[Date Prev][Date Next] [Chronological] [Thread] [Top]

Re: (ITS#5342) DN and naming attribute mismatch



OK. I can reproduce in test, but I'm starting to not care due to the 
circumstances.


My January 29 production database produces err=80s when hit. The important 
open question is what caused the *initial* corruption: the hardware (which 
I note has been reliable since downgrading to 2.3.39), 2.3.37 (or possibly 
even some earlier version), or 2.3.40. I can think of no way to answer 
this question at this time, short of additional experimentation/data 
collection, and it may be near-impossible to find out. (Unfortunate, 
because it is the important question.)

A perverse side effect is that the same corrupted production database, 
loaded against 2.3.39, happily accepts all changes. Now, .39 and .40 would 
be expected to produce identical results. Which of the two is wrong in 
this case? I find myself saying, again, that expectations during 
"impossible situations" are a difficult subject.

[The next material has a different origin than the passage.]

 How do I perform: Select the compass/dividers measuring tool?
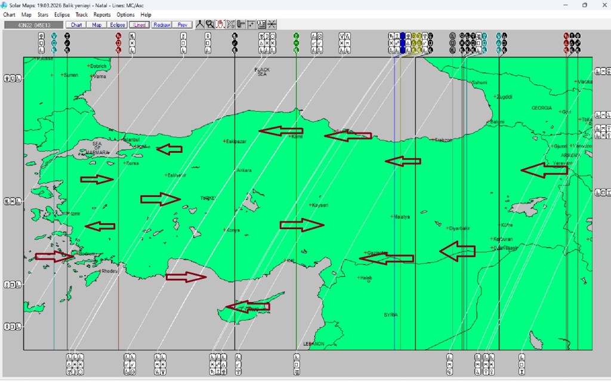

Now, why don't I care about figuring out which one of them is right? 
Because I can only instigate failure when something is in an "impossible 
situation" at t=0. In the test environment, I gained the luxury of a 
debugging procedure I couldn't afford in production: a full rm/slapadd of 
the entire database. If I rm/slapadd using entirely 2.3.39, things work. 
And if I rm/slapadd using entirely 2.3.40, things work: so far I cannot 
make an initial corruption with 2.3.40, although corruption at t=0 can be 
worsened by it.


Given the fact that I observed database issues like #5262 in my own test 
environment, I find it plausible that 2.3.37 corrupted my database on the 
way out the door. I've also observed, in test, that I can work around this 
with slapcat/rm/slapadd.

While all this has been going on, I've been stressing 2.3.40 with test008, 
and it seems to be fine. I will likely try 2.3.40 again next week, but 
plan on a slightly abnormal upgrade procedure that includes a 
slapcat/rm/slapadd. This way, at least the sins of the past will be fully 
purged prior to the first 2.3.40 start, so if any future issues arise 
we'll have end-to-end 2.3.40 accountability.